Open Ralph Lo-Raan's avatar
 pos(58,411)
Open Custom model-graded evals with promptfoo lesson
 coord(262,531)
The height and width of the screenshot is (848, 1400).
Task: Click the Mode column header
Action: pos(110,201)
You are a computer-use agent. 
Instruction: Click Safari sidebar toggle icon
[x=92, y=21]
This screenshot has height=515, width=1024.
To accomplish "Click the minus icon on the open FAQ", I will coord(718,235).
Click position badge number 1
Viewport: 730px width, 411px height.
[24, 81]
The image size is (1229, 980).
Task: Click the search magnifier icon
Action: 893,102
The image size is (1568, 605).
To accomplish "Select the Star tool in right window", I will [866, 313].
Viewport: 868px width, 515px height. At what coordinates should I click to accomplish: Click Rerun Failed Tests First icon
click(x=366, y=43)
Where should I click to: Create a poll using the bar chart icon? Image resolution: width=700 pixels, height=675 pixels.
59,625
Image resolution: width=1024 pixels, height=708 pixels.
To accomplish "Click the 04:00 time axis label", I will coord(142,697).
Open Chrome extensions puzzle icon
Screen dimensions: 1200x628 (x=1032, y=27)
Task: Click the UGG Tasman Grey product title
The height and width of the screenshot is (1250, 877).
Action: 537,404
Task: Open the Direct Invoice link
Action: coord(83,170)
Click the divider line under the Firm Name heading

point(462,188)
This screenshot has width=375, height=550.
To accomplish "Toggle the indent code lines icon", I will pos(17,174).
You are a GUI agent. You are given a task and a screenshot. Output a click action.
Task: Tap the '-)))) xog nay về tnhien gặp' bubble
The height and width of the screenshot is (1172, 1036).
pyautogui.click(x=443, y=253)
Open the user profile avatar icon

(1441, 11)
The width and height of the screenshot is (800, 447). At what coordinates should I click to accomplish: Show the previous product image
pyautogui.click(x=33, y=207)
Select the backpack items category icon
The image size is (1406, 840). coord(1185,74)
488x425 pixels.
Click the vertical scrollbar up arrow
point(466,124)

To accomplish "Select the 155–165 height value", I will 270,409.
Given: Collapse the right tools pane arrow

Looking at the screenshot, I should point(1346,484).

### Written request
Reproduce the material above line for line, changing nothing.

### Output of the exercise
Open Ralph Lo-Raan's avatar
 pos(58,411)
Open Custom model-graded evals with promptfoo lesson
 coord(262,531)
The height and width of the screenshot is (848, 1400).
Task: Click the Mode column header
Action: pos(110,201)
You are a computer-use agent. 
Instruction: Click Safari sidebar toggle icon
[x=92, y=21]
This screenshot has height=515, width=1024.
To accomplish "Click the minus icon on the open FAQ", I will coord(718,235).
Click position badge number 1
Viewport: 730px width, 411px height.
[24, 81]
The image size is (1229, 980).
Task: Click the search magnifier icon
Action: 893,102
The image size is (1568, 605).
To accomplish "Select the Star tool in right window", I will [866, 313].
Viewport: 868px width, 515px height. At what coordinates should I click to accomplish: Click Rerun Failed Tests First icon
click(x=366, y=43)
Where should I click to: Create a poll using the bar chart icon? Image resolution: width=700 pixels, height=675 pixels.
59,625
Image resolution: width=1024 pixels, height=708 pixels.
To accomplish "Click the 04:00 time axis label", I will coord(142,697).
Open Chrome extensions puzzle icon
Screen dimensions: 1200x628 (x=1032, y=27)
Task: Click the UGG Tasman Grey product title
The height and width of the screenshot is (1250, 877).
Action: 537,404
Task: Open the Direct Invoice link
Action: coord(83,170)
Click the divider line under the Firm Name heading

point(462,188)
This screenshot has width=375, height=550.
To accomplish "Toggle the indent code lines icon", I will pos(17,174).
You are a GUI agent. You are given a task and a screenshot. Output a click action.
Task: Tap the '-)))) xog nay về tnhien gặp' bubble
The height and width of the screenshot is (1172, 1036).
pyautogui.click(x=443, y=253)
Open the user profile avatar icon

(1441, 11)
The width and height of the screenshot is (800, 447). At what coordinates should I click to accomplish: Show the previous product image
pyautogui.click(x=33, y=207)
Select the backpack items category icon
The image size is (1406, 840). coord(1185,74)
488x425 pixels.
Click the vertical scrollbar up arrow
point(466,124)

To accomplish "Select the 155–165 height value", I will 270,409.
Given: Collapse the right tools pane arrow

Looking at the screenshot, I should point(1346,484).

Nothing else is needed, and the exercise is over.